> Exercise passage:
■ ■ ■ ■
RED FLAG: Why global investors should be watching the copper price

Commodity traders are betting that the copper price will continue to plummet – and investors around the world should be taking notice.

For decades, the red metal has been viewed as a barometer for the state of East Asian economies, and by extension, the global economy at large.

According to the London Metal Exchange, there are now more bearish positions than bullish positions on the copper futures markets, now numbering over 56,000 shorts to 38,900 long contracts.

image copper price

Is ‘Doctor Copper’ always right?

The red metal has been nicknamed “Doctor Copper” for its ability to predict turning points in the global economy. That’s because copper is a widely used industrial metal, crucial in construction, manufacturing, and electronics. 

Copper prices are even more closely correlated with the health of East Asian economies, including China. The latter is currently the largest consumer of the red metal in the world, accounting for 52% of the world’s global copper demand.

The latest data shows that prices for Benchmark LME copper are sitting around $8,031 per tonne. While up almost 17% since hitting a 20-month low in July, that’s still down more than 25% since hitting a record-high of $10,845/tonne in March.

image 1 copper price

Since then, the number of traders and funds shorting copper has drastically eclipsed the number of long contract holders.

“Funds have been building up short positions in anticipation of recession,” said Ole Hansen, head of commodity strategy at Saxo Bank in Copenhagen.

The situation in China

While experts aren’t expecting a full-blown recession necessarily, many are predicting things might get worse in China before they get better. 

Recent consumer and factory data for the month of July missed expectations, while retail sales grew at a snail’s pace of just 2.7%, well below the 5% forecasted by a Reuters poll. 

Industrial metal prices are weighed down by the state of the property market, where YTD residential sales fell by 31.4%. That’s also not to mention reports that China’s Covid-19 cases rose to a three-month high recently, yet another factor weighing down copper prices.

On the bullish side, copper inventories in China are currently at a low, with Yangshan copper import premiums rising to $102.50 per tonne, the highest price seen since December.

The ‘new oil’ of the 21st century

Although the short-term prognosis seems more bearish, there are a lot more reasons to be bullish over the long term. 

Besides its construction and manufacturing applications, copper’s a critical material in most green energy technologies, like solar panels and wind turbines. 

It’s one reason why the red metal has already been nicknamed “the new oil” of the 21st century by Goldman Sachs, with the bank expecting a long-term price target of over $15,000 by 2025.

Copper’s facing a long-term supply crunch, expected to hit an 8.2-million-ton deficit by 2030. That’s twice the size of the gap seen in the historic copper bull market of the early 2000s.

“The market is already tight as pandemic stimulus (particularly in China) have supported a resurgence in demand, set against stagnant supply conditions,” reported Goldman Sachs at the time.

Despite these long-term reasons to be bullish, speculators seem convinced that copper prices are set to fall. If the Chinese economy continues to show weakness, then that most certainly will be the case.
■ ■ ■ ■
> Extracted information:
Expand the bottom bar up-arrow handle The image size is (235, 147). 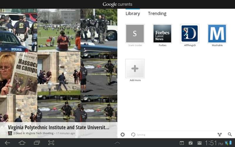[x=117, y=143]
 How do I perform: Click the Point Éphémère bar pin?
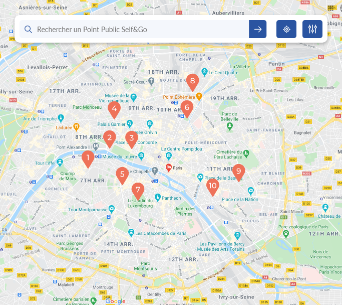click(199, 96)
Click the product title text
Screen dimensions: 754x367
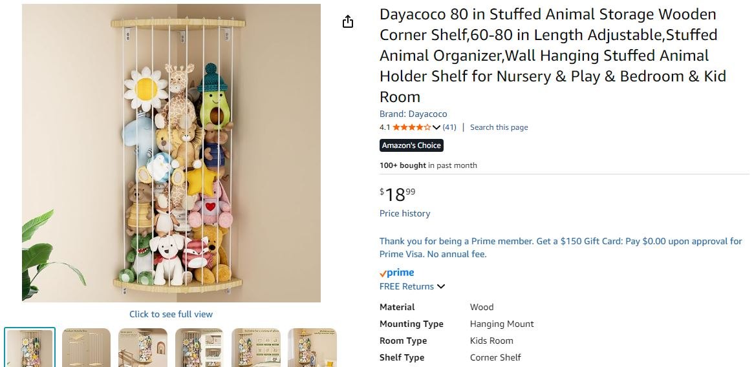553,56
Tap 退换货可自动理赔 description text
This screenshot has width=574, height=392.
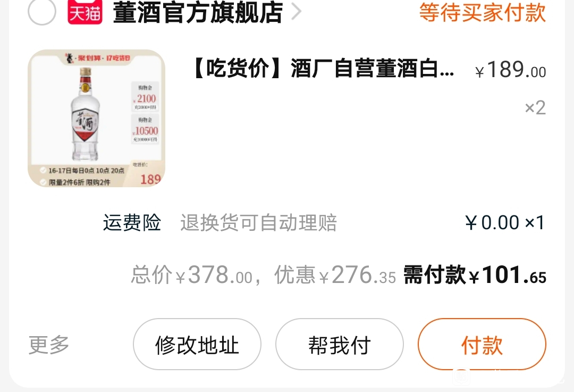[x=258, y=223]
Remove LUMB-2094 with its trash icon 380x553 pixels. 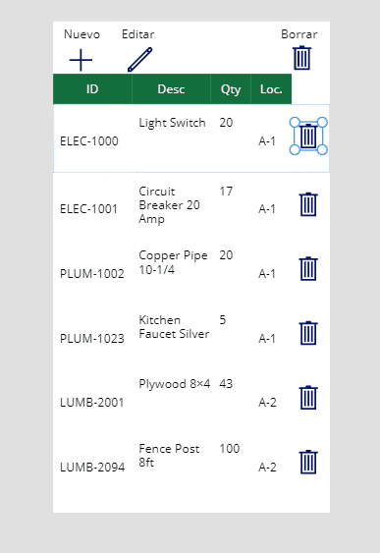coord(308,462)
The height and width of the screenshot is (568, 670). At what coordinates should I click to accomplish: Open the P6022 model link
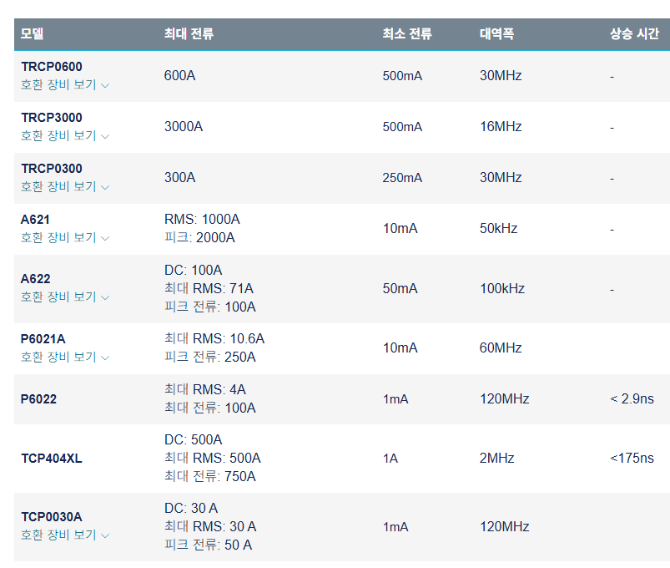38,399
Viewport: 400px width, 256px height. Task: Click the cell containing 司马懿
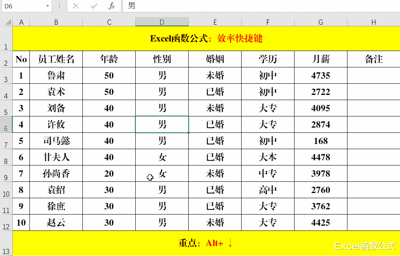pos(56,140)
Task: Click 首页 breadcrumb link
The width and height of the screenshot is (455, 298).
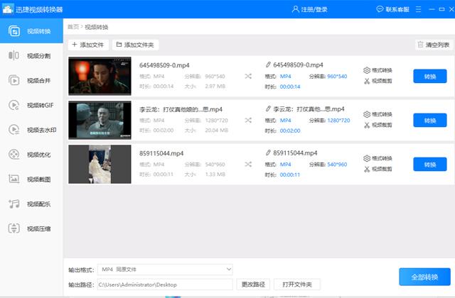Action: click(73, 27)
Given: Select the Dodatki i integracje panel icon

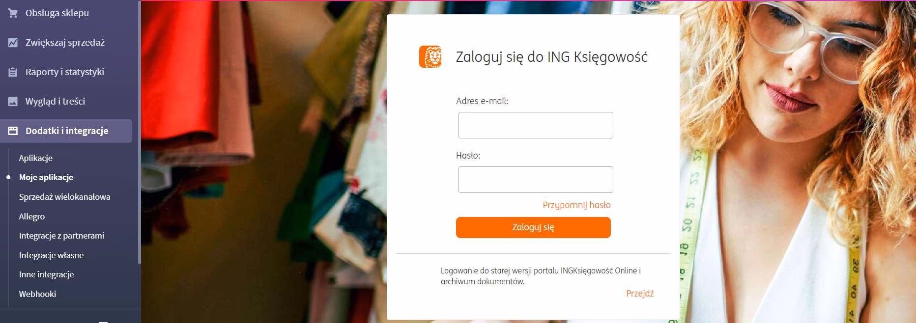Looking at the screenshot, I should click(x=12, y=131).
■ ■ ■ ■
> Tasks to carry out:
(A) List every percentage figure that appears in the copper price article.
(B) Copy word for word the stretch of the copper price article from "Is ‘Doctor Copper’" through "manufacturing, and electronics.".

> Responses per task:
(A)
52%
17%
25%
2.7%
5%
31.4%

(B)
Is ‘Doctor Copper’ always right?

The red metal has been nicknamed “Doctor Copper” for its ability to predict turning points in the global economy. That’s because copper is a widely used industrial metal, crucial in construction, manufacturing, and electronics.